GETah
GETah

Reputation: 21419

Default route not capturing query string

I have an Asp.Net MVC application where I want the Home\Index controller action to take an optional parameter which will be used by the server to decide which view to return.

So I defined the following routes:

routes.MapRoute(
  name: "LogOn",
  url: "logon/{id}",
  defaults: new {controller = "Home", action = "LogOn", id = UrlParameter.Optional}
  );
routes.MapRoute(
  name: "register",
  url: "register/{id}",
  defaults: new {controller = "Home", action = "Register", id = UrlParameter.Optional}
  );      
routes.MapRoute(
   name: "Default",
   url: "{controller}/{action}/{id}",
   defaults: new {controller = "Home", action = "Index", id = UrlParameter.Optional}
   );

These routes allow me to simplify my url's by not having to specify the Home controller so url's like mysite/Home/logon are simplified to mysite/logon.The Home/Index action where all non resolved urls go looks like this:

public ActionResult Index(string id="")
{
    if (id.Contains("App"))
      return View("AppView")
    return View();
}

PROBLEM

When I send localhost/#app/41 to my server, I expect the id to be #app/41 but it isn't. The id is always set to null.

Is there something wrong/missing with my route definition?

Upvotes: 1

Views: 60

Answers (2)

Saket Kumar
Saket Kumar

Reputation: 4835

# is not an accepted query string character.

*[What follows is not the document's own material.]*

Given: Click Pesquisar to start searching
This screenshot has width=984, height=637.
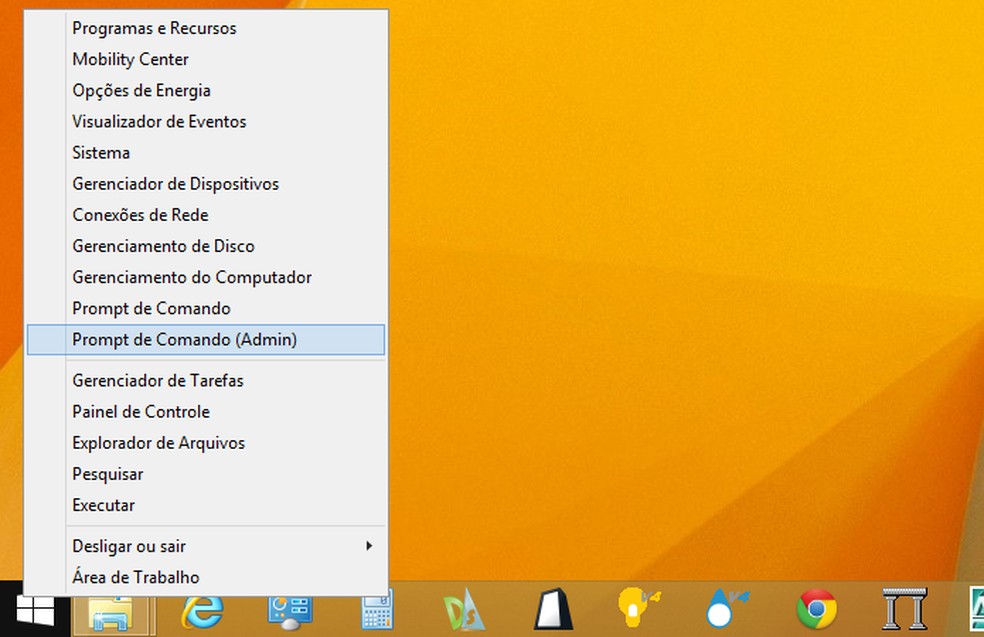Looking at the screenshot, I should click(x=107, y=474).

If you want to pass # as query string parameter, you should encode it to %23. Your correct URL should look something like

localhost/?id=%23app/41

Upvotes: 1

haim770
haim770

Reputation: 49095

You can't use a Fragement identifier as some query-string value because the Fragment Identifier is not being sent to the server at all, it is only used by the Browser (mainly for Anchor links).

If you insist on using #, you'll have to encode it first, but that won't look as pretty as you expect.